## WORK INSTRUCTION
Transcribe all of the records, leaving out any pictures.

## WORKING DATA
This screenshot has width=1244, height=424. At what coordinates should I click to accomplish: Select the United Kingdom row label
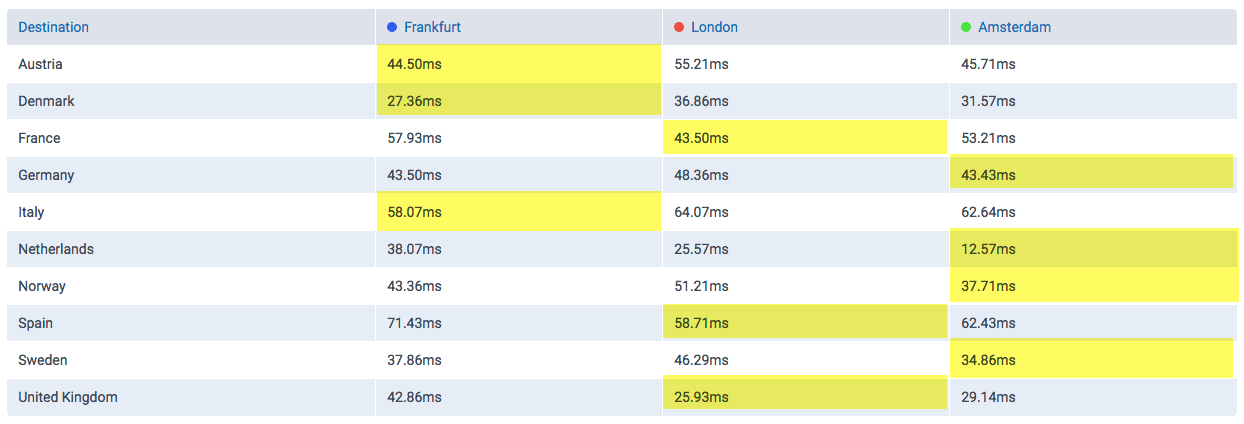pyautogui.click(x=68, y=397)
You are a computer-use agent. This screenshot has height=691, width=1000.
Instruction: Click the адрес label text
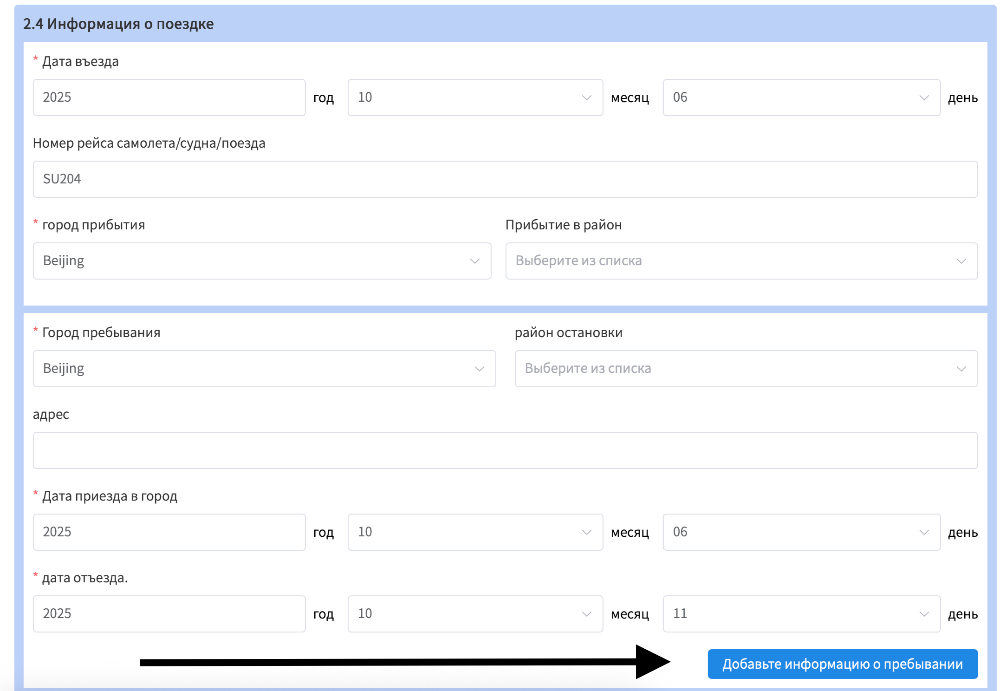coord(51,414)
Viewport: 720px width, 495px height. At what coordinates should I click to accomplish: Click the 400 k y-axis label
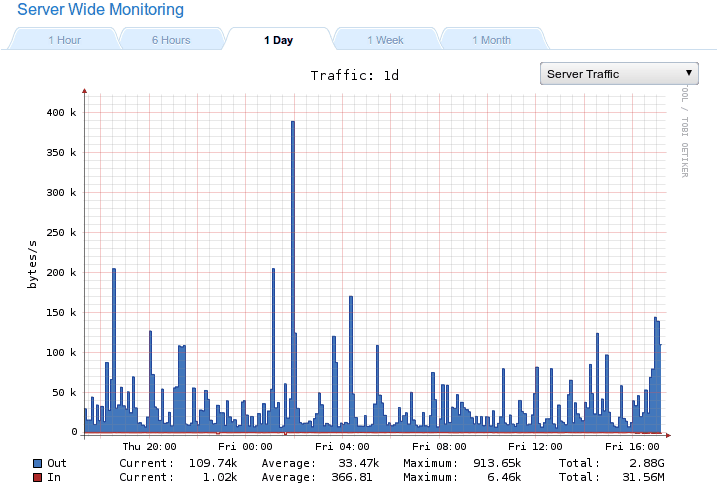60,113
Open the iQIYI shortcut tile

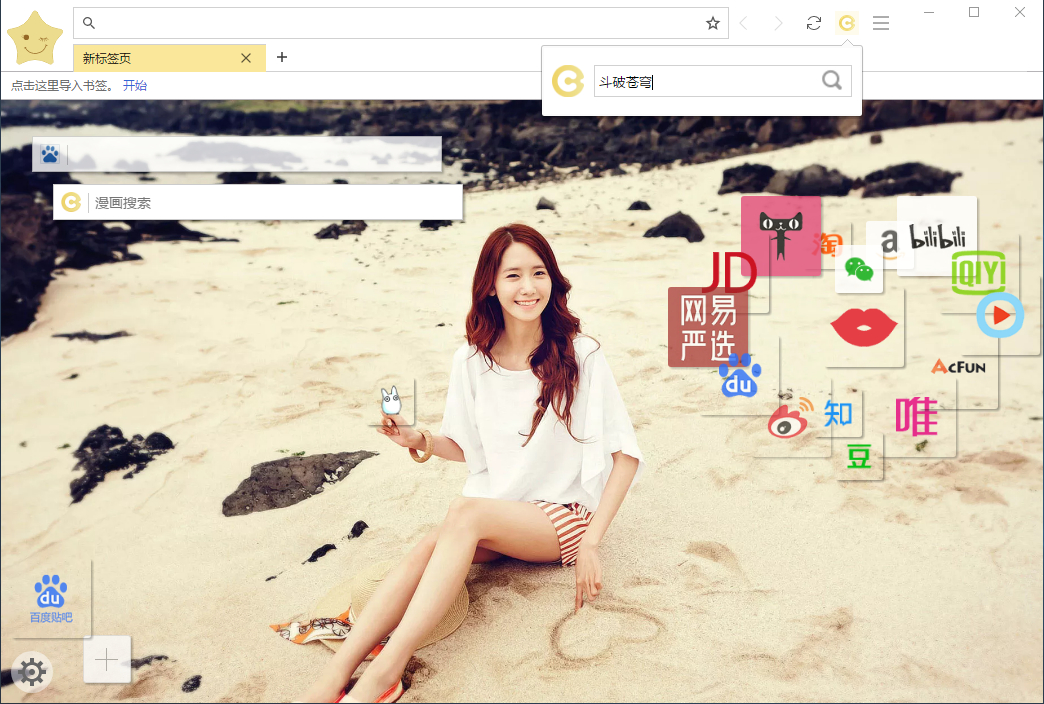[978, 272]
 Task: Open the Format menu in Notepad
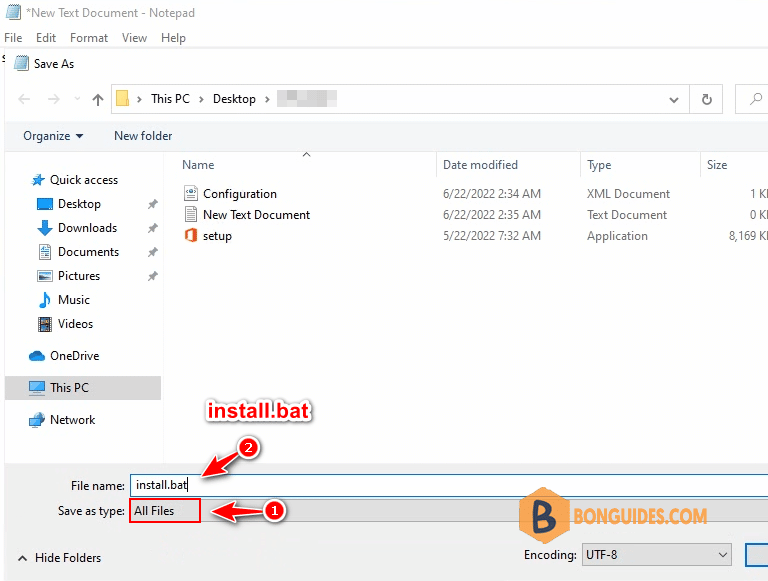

## COMPLETED TASK
This screenshot has width=1244, height=424. At what coordinates should I click to accomplish: Select the United Kingdom row label
pyautogui.click(x=68, y=397)
You are a computer-use agent. This screenshot has height=691, width=1000.
Instruction: Click the адрес label text
coord(51,414)
Viewport: 720px width, 495px height. At what coordinates should I click to accomplish: Click the 400 k y-axis label
60,113
Open the iQIYI shortcut tile

[978, 272]
 Task: Open the Format menu in Notepad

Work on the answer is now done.